Real-Time Mapping of Seawater and Atmospheric Methane Concentrations Offshore of Alaska's North Slope
The continental shelf offshore of the Alaskan North Slope has been flooded by rising seawaters since at least the beginning of the Holocene Epoch, about 11,700 years ago. Like the well-studied East Siberian Arctic Shelf, the U.S. Beaufort Shelf (named for the overlying Beaufort Sea) may be underlain by thawing permafrost and dissociating methane hydrate, an ice-like crystalline solid in which methane molecules are trapped. (For a primer on gas hydrates and their relation to climate warming, see “Gas Hydrates and Climate Warming…,” this issue.)
Methane is a powerful greenhouse gas, and the methane hydrates on circum-Arctic Ocean continental shelves are some of the most climate-susceptible gas hydrates on Earth. Methane released on these shallow-water shelves—whether from dissociating gas hydrates or other sources—is likely to reach the atmosphere without dissolving or being converted to carbon dioxide by microbial processes in seawater.
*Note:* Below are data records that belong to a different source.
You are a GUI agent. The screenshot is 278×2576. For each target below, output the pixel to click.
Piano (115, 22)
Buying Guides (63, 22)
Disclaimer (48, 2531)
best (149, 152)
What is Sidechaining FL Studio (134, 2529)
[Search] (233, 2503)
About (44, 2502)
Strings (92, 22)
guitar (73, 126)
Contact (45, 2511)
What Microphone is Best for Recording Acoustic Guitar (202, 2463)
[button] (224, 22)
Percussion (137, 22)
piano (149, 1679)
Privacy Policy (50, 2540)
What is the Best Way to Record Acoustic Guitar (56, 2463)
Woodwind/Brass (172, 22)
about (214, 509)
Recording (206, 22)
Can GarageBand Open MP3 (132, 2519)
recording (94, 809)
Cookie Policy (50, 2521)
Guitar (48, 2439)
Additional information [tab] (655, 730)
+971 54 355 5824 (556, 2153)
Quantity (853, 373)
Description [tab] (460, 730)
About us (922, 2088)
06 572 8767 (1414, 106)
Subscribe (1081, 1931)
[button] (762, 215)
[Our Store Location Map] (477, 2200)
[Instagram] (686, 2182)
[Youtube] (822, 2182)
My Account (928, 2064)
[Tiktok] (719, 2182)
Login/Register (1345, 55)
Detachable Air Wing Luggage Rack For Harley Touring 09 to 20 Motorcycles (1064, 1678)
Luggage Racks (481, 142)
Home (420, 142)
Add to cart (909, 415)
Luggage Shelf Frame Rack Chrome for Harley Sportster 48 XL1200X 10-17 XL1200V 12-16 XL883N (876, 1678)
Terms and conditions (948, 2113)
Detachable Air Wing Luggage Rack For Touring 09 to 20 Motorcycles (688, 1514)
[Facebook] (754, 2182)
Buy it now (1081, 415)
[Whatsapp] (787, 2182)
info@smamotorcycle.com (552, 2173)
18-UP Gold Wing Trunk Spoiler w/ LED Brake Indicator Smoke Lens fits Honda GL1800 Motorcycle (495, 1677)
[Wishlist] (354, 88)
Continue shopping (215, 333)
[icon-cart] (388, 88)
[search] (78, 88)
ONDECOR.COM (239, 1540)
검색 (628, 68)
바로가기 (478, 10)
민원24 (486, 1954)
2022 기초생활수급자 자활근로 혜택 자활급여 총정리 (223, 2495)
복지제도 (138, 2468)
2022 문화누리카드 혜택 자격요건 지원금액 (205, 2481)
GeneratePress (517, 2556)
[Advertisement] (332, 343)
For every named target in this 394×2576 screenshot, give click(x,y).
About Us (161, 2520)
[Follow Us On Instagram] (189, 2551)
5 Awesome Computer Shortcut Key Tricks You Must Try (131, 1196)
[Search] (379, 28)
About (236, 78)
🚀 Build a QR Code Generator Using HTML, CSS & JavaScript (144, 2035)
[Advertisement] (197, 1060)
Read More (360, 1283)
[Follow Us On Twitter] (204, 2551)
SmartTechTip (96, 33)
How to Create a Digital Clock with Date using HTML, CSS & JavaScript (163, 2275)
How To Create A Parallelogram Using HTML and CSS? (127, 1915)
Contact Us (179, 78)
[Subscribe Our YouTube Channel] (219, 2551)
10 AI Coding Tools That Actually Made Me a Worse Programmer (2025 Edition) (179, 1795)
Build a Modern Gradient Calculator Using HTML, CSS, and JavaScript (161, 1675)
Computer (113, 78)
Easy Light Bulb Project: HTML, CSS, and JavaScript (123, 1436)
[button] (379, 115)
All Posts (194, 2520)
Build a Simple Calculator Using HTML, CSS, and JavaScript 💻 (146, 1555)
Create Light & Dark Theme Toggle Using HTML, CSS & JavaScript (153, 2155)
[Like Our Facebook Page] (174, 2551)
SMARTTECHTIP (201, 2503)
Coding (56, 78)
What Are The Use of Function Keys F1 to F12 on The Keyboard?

Geophysical and Geochemical Survey
In August 2011, the U.S. Geological Survey (USGS) Gas Hydrates Project conducted a combined geophysical and geochemical survey on the central part of the U.S. Beaufort Shelf in an area largely underlain by subsea permafrost (see map). USGS research geologist Tim Collett and his collaborators have established the existence of gas hydrates onshore in the eastern part of our study area; the British Petroleum Exploration Alaska (BPXA)-U.S. Department of Energy (DOE)-USGS Mount Elbert Gas Hydrate Stratigraphic Test Well was also drilled in this area. The 2011 offshore research was carried out aboard the research vessel (R/V) Ukpik, a 48.5-foot vessel operated by Southern Cross LLC. The surveys focused on parts of Harrison Bay and on the area landward and seaward of the barrier islands that protect the coast between the Colville River Delta and Prudhoe Bay. USGS analyses of seismic data that were collected by the oil industry 20 to 35 years ago (see http://walrus.wr.usgs.gov/NAMSS/) indicate that both areas should have transitions from nearshore subsea permafrost to an absence of permafrost farther offshore.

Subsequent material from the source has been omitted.